Capital projects
Capital projects are the City's big, one-time investments: roads, water mains, parks, and buildings. The City keeps a rolling inventory of every project it has identified — not just the ones funded next year. This page sorts them into what's funded now, what's recently finished, and what's on the list but waiting for money.
The City maintains a rolling inventory of every capital project staff or Council have identified as a future need. The 16 projects below are in that inventory but have no dollars in the FY 2027–31 plan. That doesn't mean they were rejected — it means no money has been committed to them yet.
A project moves off this list one of two ways, and both run through the City Council.
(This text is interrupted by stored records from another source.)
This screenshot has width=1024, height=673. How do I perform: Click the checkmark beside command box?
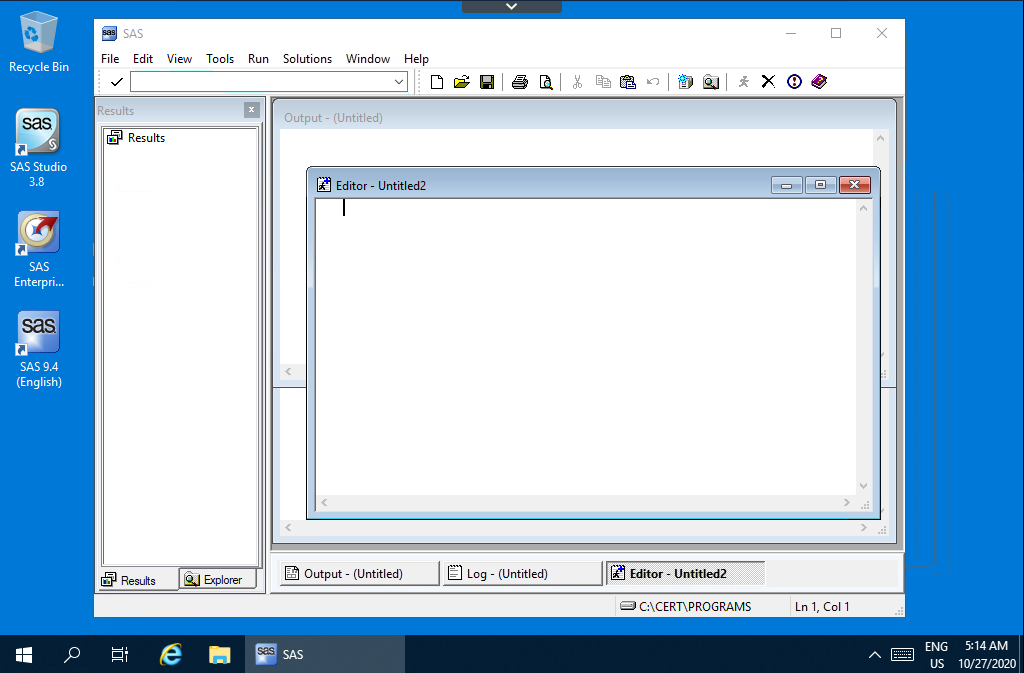coord(117,82)
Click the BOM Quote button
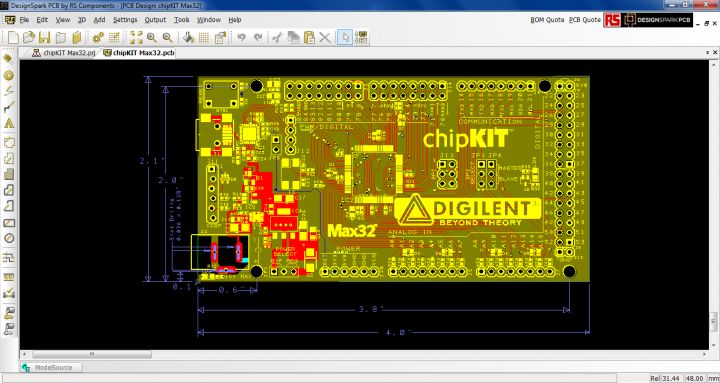The height and width of the screenshot is (383, 720). pyautogui.click(x=547, y=20)
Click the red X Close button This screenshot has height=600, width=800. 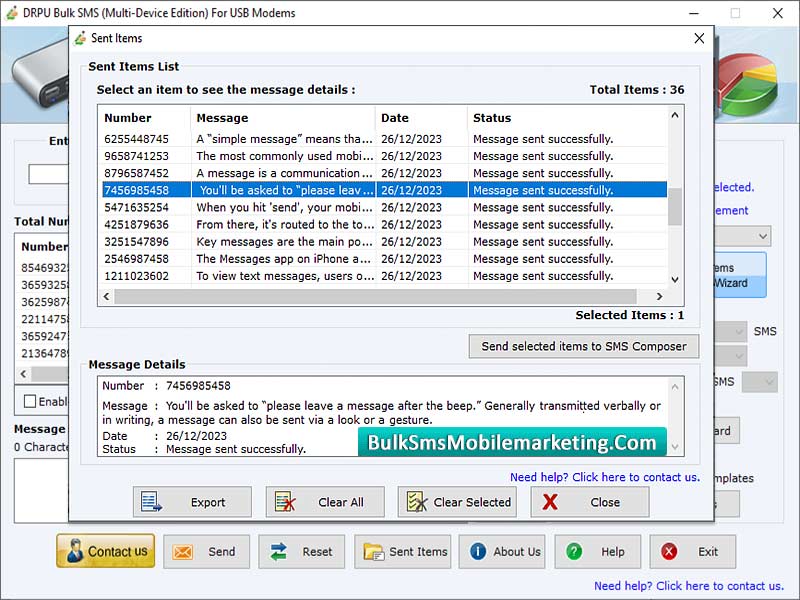(x=589, y=502)
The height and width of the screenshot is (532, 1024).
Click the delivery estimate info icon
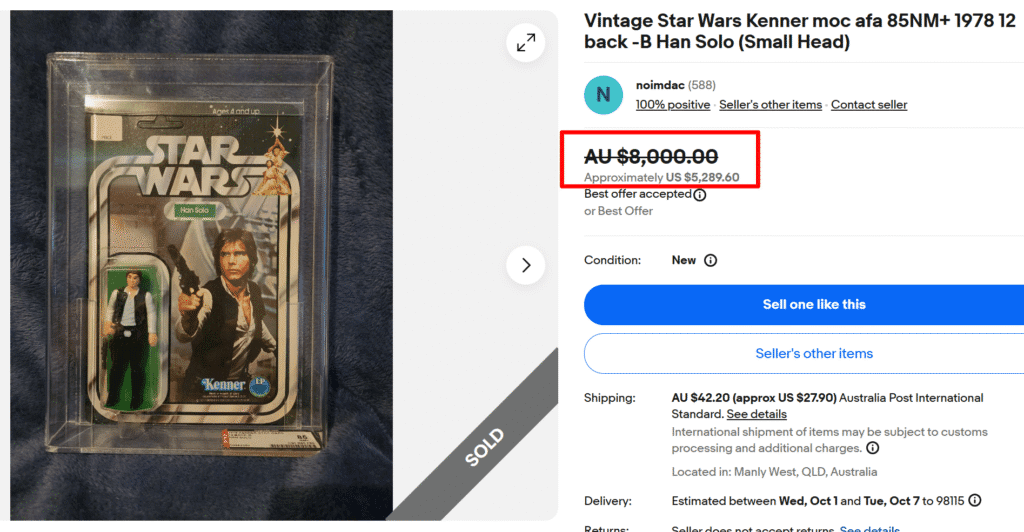[975, 500]
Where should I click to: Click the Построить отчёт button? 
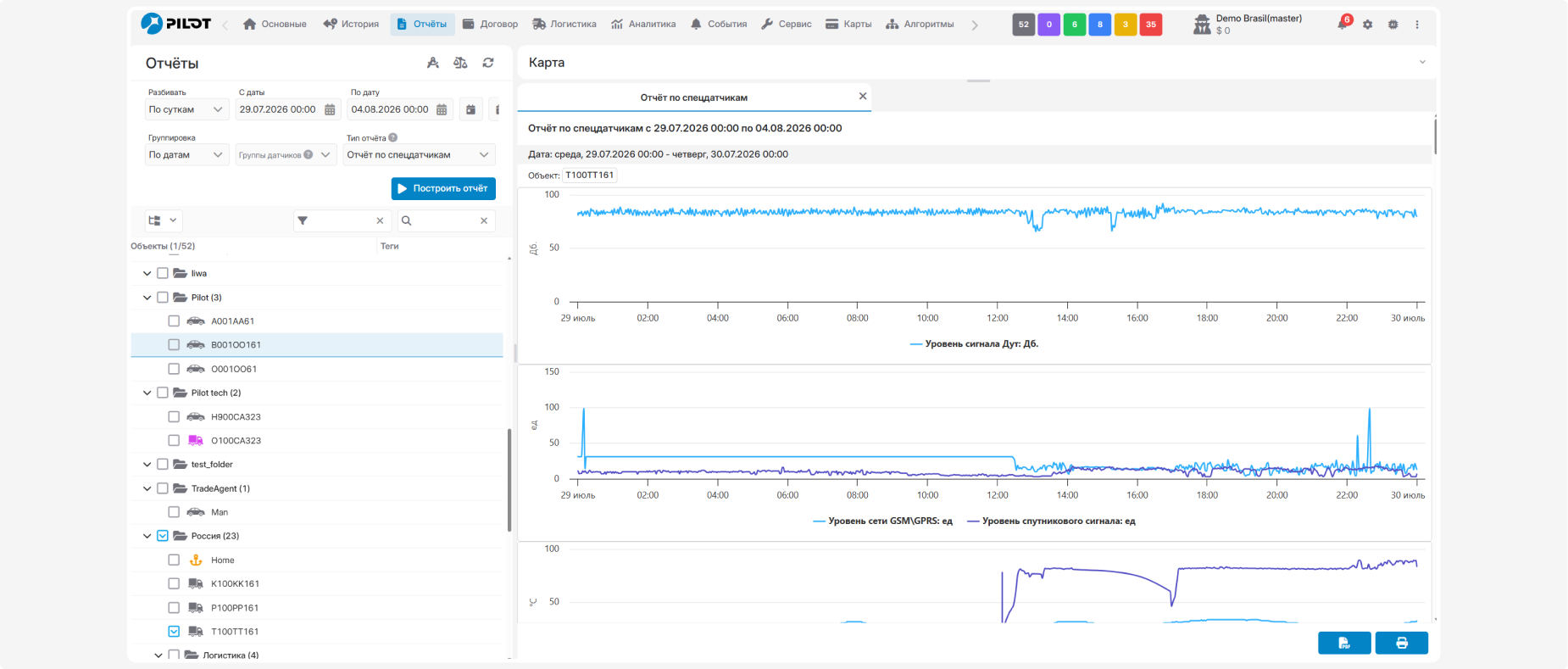click(x=443, y=188)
Either the City funds it itself— Council sets aside money in a future budget from the general fund, reserves, fees, or a bond — or an outside grant (state, federal, or regional) covers part or all of it, which Council still has to apply for and accept. Most large projects use a mix.
The budget public hearing on June 9 is where the Council weighs which of these get money in the next cycle. Public comment is open to anyone, or you can email city.council@menlopark.gov.
Burgess Pool Building Renovation
Corporation Yard Needs Assessment
Downtown Parking Lot Study
Downtown Streetscape Improvement
Fire Plans and Equipment Replacement For City Buildings
Middlefield/Linfield-Santa Monica Avenue Crosswalk
Parking Plaza 7 Renovations
San Francisquito Creek Stabilization
San Francisquito Creek Upstream of 101 Flood Protection
Sand Hill Tunnel Rehabilitation
Santa Cruz Ave., Junipero Serra Blvd., and Sand Hill Rd. Bicycle and Pedestrian Access
Sea Level Rise Resiliency Plan
Smart Irrigation Infrastructure Project
Trash Capture Device Install
Utility Undergrounding
Water Storage Reservoir and Pumps
›Show source
Projects come from the City's adopted FY 2027–31 Capital Improvement Program. Each project is sorted by comparing its planned five-year spending against its actual spending in prior years: projects with money in the five-year plan are “funded,” projects with significant past spending but none planned ahead are “completed” or “wrapping up,” and projects with neither are listed as identified-but-not-currently-funded. The funding gap, where shown, is the City's latest cost estimate minus all funding that has not been lost. No numbers are estimated.